Her laconic answer must have made him nervous, for he fiddled with the controls for a moment, then said, “Let’s worry about what we’re going to do when we catch up to the steamboat, shall we? I’m skeptical that we’ll be able to sneak up behind it, toss a rope, and climb aboard without anybody noticing.”
Evrial hesitated to voice her next suggestion, but they’d already tormented a cleaning woman and stolen a boat. Did it truly matter if they added another entry to their list of crimes? “Most of the clothes I found were uniforms.”
“ Are you suggesting we impersonate enforcers?”
“ You object?” Evrial asked.
“ No, but I want to make it clear that your seal is stamped on this so I can righteously proclaim innocence later when I get blamed.”

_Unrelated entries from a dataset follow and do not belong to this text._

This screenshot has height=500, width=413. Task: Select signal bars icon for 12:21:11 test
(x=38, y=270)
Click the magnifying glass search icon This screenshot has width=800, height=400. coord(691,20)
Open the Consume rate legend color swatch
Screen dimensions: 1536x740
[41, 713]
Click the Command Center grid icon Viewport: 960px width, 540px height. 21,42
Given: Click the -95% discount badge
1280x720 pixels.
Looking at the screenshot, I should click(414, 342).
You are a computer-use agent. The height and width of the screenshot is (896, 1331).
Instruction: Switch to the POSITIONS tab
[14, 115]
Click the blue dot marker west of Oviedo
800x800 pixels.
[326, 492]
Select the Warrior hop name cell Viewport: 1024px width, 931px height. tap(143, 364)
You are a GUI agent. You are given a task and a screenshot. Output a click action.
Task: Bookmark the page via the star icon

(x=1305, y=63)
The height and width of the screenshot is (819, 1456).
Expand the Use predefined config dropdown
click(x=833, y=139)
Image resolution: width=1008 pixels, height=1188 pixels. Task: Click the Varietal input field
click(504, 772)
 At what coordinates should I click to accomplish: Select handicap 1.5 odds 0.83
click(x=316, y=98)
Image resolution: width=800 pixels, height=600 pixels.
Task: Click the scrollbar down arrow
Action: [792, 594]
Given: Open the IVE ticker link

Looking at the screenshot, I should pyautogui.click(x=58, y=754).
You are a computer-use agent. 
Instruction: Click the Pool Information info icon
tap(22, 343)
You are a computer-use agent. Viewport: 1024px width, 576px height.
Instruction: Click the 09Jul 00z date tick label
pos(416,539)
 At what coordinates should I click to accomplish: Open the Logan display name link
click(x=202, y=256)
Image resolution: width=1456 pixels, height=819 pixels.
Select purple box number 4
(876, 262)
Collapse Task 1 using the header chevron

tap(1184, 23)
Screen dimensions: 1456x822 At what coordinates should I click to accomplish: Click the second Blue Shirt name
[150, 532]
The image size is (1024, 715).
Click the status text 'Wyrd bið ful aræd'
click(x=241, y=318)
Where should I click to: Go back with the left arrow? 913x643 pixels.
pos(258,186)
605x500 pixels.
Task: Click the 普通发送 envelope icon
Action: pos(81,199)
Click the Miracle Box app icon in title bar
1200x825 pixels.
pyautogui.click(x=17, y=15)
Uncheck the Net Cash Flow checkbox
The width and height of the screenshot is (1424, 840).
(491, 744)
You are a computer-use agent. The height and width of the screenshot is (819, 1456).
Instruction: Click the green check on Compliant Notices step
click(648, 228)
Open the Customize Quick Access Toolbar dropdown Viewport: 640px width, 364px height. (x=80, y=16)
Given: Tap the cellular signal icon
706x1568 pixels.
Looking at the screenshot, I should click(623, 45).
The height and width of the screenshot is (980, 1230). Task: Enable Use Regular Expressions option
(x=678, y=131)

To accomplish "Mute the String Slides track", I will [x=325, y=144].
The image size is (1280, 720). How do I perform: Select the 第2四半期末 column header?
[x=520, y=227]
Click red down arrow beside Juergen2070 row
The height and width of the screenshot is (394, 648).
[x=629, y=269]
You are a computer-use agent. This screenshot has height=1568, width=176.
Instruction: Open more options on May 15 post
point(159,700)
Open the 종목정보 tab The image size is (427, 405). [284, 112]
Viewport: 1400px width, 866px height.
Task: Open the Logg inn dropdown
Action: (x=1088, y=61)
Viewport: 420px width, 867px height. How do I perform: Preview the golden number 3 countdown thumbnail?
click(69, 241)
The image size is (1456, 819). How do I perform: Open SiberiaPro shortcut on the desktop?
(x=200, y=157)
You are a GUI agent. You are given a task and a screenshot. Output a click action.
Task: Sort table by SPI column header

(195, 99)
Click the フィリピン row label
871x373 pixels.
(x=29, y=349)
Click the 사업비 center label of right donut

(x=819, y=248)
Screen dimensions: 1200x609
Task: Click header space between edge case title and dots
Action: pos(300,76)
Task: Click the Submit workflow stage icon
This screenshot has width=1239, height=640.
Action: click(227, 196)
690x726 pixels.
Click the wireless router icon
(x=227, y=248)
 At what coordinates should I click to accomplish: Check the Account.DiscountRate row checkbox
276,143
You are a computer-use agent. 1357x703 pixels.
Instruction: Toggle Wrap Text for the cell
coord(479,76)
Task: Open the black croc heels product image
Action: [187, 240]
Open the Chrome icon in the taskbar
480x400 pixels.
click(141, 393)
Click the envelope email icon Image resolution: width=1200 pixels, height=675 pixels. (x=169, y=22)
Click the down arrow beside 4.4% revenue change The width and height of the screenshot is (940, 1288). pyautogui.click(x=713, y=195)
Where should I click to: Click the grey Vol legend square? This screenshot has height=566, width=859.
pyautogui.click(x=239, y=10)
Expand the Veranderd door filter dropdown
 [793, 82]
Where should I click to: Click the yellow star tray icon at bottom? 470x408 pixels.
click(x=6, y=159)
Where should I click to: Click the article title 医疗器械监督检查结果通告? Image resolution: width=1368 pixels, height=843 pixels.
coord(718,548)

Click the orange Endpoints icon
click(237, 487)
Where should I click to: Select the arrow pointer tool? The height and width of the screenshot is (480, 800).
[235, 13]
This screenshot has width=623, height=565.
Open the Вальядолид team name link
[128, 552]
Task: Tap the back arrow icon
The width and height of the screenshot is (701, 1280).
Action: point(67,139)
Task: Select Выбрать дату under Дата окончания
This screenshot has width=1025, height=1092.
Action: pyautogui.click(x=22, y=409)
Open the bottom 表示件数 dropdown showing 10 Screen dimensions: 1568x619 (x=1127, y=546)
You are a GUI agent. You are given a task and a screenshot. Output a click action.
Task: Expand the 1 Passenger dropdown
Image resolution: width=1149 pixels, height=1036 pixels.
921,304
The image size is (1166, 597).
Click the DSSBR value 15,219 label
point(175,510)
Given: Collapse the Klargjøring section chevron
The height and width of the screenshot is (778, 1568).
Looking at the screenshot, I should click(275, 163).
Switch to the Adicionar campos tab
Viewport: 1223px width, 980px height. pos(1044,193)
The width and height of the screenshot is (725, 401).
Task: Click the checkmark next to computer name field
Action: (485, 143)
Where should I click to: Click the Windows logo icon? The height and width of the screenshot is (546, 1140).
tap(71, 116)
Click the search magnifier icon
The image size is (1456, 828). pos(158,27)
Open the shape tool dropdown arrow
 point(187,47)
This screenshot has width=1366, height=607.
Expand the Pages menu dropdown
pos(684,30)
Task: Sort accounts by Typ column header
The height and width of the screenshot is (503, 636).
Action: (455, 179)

“ I won’t try to shift blame onto you.”
“ You say that now, but in my experience, the woman never gets blamed. It’s always the poor sap standing nearby. Usually me.”
“ You must spend time with shifty women.” Evrial smiled, knowing he was talking about Amaranthe.
“ No argument there. Is there a hat in that cabinet? I don’t think my luxurious locks are regulation.”
Evrial snorted. “No, they’re not, but your hair is going to be the least of our concerns. How are we going to keep the enforcers we tangled with yesterday from recognizing us?”
“ Maybe we can avoid them?”
“ Or maybe they’ll be the first ones on deck to greet us,” Evrial said and sank back into her chair.
Full darkness had descended on the river by the time the steamboat came into sight. Evrial closed the furnace door and leaned the coal shovel against it. They wouldn’t need more fuel. Now, they’d need some luck.
“ It’s awfully bright over there,” Maldynado said from the pilot’s seat. “Did they always have all the running lights and lanterns lit at full strength?”
“ They probably did, and we just didn’t notice it from within.” Evrial silently admitted that the boat did seem brighter-and busier-than she remembered. Numerous white-uniformed officers and security guards occupied the decks along with several men in enforcer grays. She didn’t spot a single person in civilian clothing. “There are more enforcers on there than I realized.”
“ Or they picked up some in town. There’s no way we’re going to be able to sneak aboard.” Maldynado tapped his uniformed chest. “Let’s hope our ruse works.”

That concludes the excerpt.